5. Summary and Conclusions

[31] Disk-resolved observations of Phobos from six OMEGA observations acquired at a range of lighting and viewing geometries were analyzed with the Hapke photometric function to solve for the single particle phase function and single scattering albedos from 0.4 to 2.5 μm, the spectral region covered by OMEGA V and C channel data. Single scattering albedos recovered from CRISM observations of Phobos using the OMEGA single particle phase function are similar to those retrieved from OMEGA data for the same areas, both for the ubiquitous red unit and for the blue unit exposed in and around the crater Stickney. In addition, CRISM-based single scattering albedos retrieved for Deimos are similar to those for the dominant red unit on Phobos. Retrieval of single scattering albedos for OMEGA L data (2.8 to 5.0 μm) is problematic at this time due to the presence of both reflected solar and thermal emission signatures together with the complex shape of Phobos, although we infer that the single scattering albedo spectra continue to have low values and red slopes.

[32] The low single scattering albedos and red slopes are consistent with previous studies that indicate primitive compositions for the two moons.

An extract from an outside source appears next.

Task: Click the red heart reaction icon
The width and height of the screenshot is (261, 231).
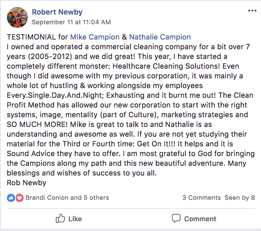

Mafic mineral absorptions are absent, as are OH or H2O features. Recasting the spectra for Phobos and Deimos to laboratory lighting and viewing conditions shows that the spectra are very similar to laboratory spectra of Tagish Lake (D-type asteroid meteorite analog) and CM carbonaceous chrondrite meteorites. The spectral properties of Phobos and Deimos are inconsistent with (1) a chondritic composition similar to bulk Mars or (2) a basaltic composition similar to differentiated Martian crust and upper mantle. Even extensive space weathering does not appear to be sufficient to darken and redden chondritic or basaltic composition materials to produce the spectral characteristics of the two moons.

[33] Phobos and Deimos could be primitive objects from the outer solar system captured into Martian orbit, although dynamical models for capture require special and improbable conditions [Hunten, 1979; Sasaki, 1990]. Conversely, formation of bodies with primitive materials is not currently accounted for in in situ formation models [Safronov et al., 1986; Craddock, 2011]. Thus, future dynamical models of the formation of the moons should specifically account for the primitive character of these bodies. In addition to improved origin models, the next logical step in definitively understanding the origin, evolution, and composition of Phobos and Deimos is in situ analysis of composition or sample return from these satellites.


[34] We thank NASA/JHUAPL for support on this work and the engineers and scientists associated with the CRISM operations center. Further, we thank the team of OMEGA scientists and engineers for the acquisition, processing, and availability of the OMEGA data. Bruce Hapke and Beth Clark provided constructive comments that greatly enhanced the clarity of the manuscript. We thank Nancy Chabot for reviewing an early draft of this paper leading to an improved version of this manuscript. This research utilizes spectra available from the NASA RELAB facility at Brown University and spectra provided by Noah Izenberg, Rachel Klima, and Debra Lorin. This work was supported by CRISM APL/JPL contract 104149 and AAF was funded by an NSF Graduate Student Research Fellowship, Grant DGE-1143954.